A jogar assim, a Bola de Ouro está mais do que entregue Fonte: Facebook da AFA – Selección Argentina
O pior estava, pois, para vir. Com o 2-1 no descanso não era de prever o que a seguir se passou, até tendo em conta o primeiro encontro da fase de grupos com os mesmos intervenientes. Também aí a Argentina se apanhara a vencer por 2-0 mas o adormecimento nas pampas permitiu o 2-2 ao Paraguai e o massacre da segunda parte pode ser visto como a aprendizagem dos argentinos com esse erro.
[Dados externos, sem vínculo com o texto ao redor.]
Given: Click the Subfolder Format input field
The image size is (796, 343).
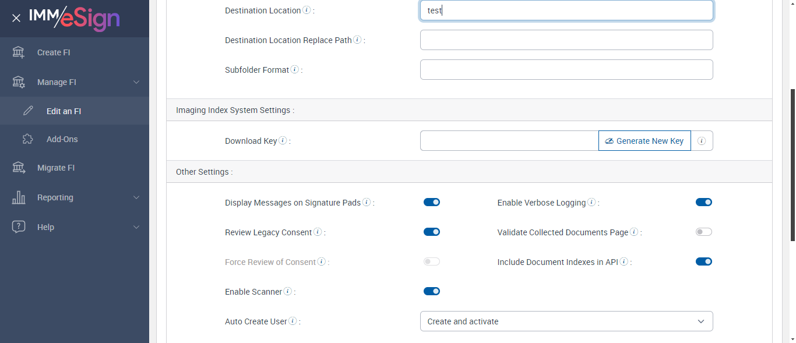Looking at the screenshot, I should point(566,69).
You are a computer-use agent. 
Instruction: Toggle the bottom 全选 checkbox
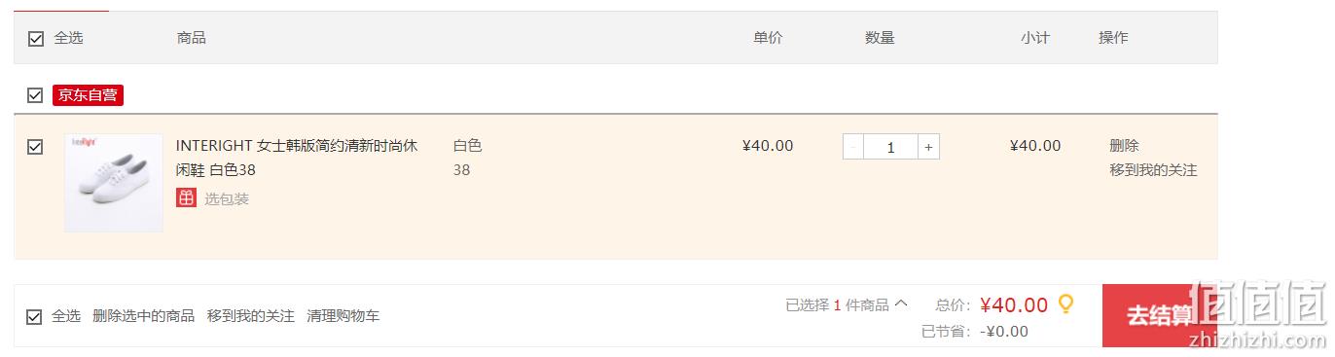(34, 316)
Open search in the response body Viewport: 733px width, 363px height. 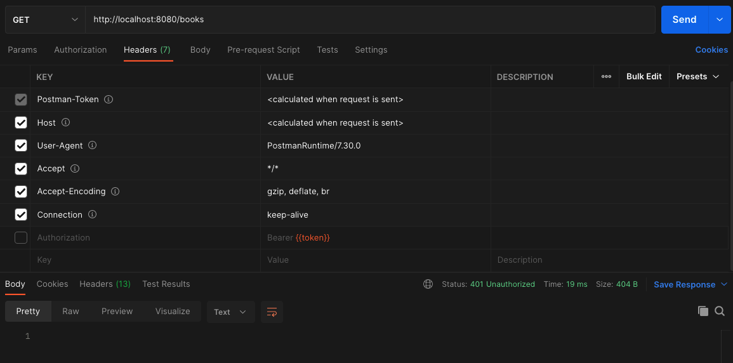pos(720,311)
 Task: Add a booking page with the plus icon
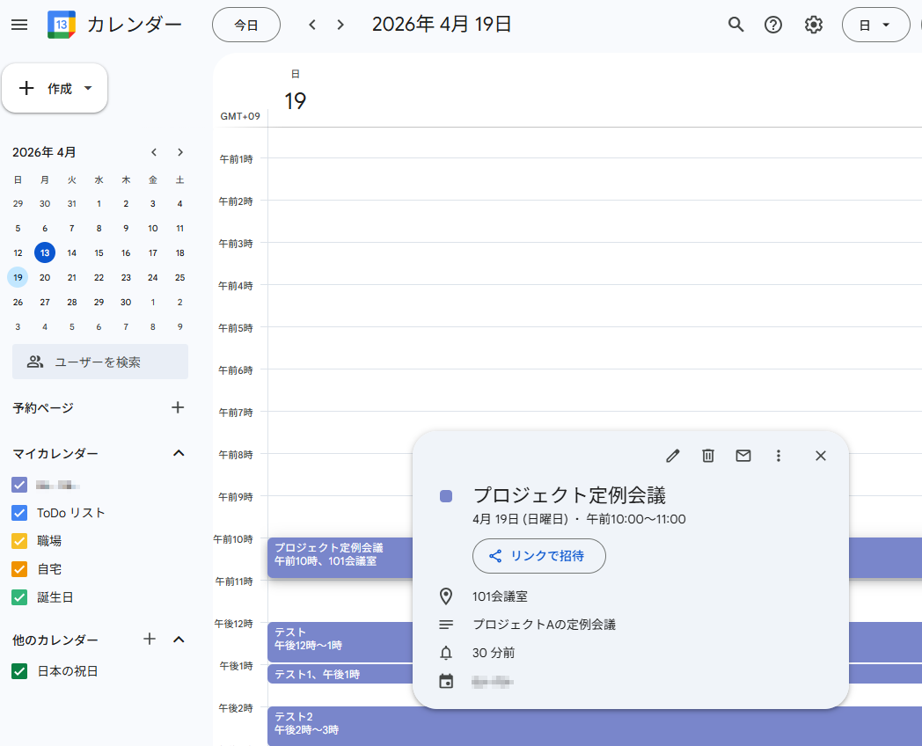(178, 407)
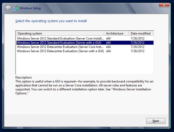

Di María, cruzado e de encosto (onde esteve este Di María em Inglaterra?), Aguero pelo meio dos centrais e Higuaín a fechar o festival pintaram o resultado final com este esclarecedor 6-1. Três assistências para Messi, duas para Pastore e mais um rol de pormenores deliciosos sem fim do quarteto mágico foram a fórmula perfeita e que o Paraguai se viu incapaz de parar.
Jogando assim, a Argentina estará mais perto do que nunca de recuperar um título há muito desejado pelo país. Já contra a Colômbia dera mostras de querer deixar para trás a sonolência da fase de grupos mas encontrando, aí, um inspiradíssimo Ospina na baliza cafetera. Diante do Chile imagina-se um jogo a uma velocidade estonteante (Di María, Messi, Aguero, Vargas, Alexis e Isla no mesmo campo…) e no qual uma possível vitória argentina estará muito dependente de como o seu sector mais recuado (algo lento) conseguir anular as “balas” de Sampaoli. Mas, enfim, quem tem Messi e não só estará sempre mais próximo da taça do que todos os outros…
A Figura:
Pastore – Depois de uma boa temporada no PSG, Pastore surge em excelente nível nesta Copa América. As duas assistências e o golo de hoje mostram o porquê de a sua titularidade ser mais do que justificada.
O Fora de Jogo:
Defesa do Paraguai – Como disse no texto, muito já havia feito o Paraguai em ter chegado até aqui. Apesar disso, hoje a prestação defensiva da selecção de Rámon Diaz foi sofrível e a meia dúzia foi um pesado castigo.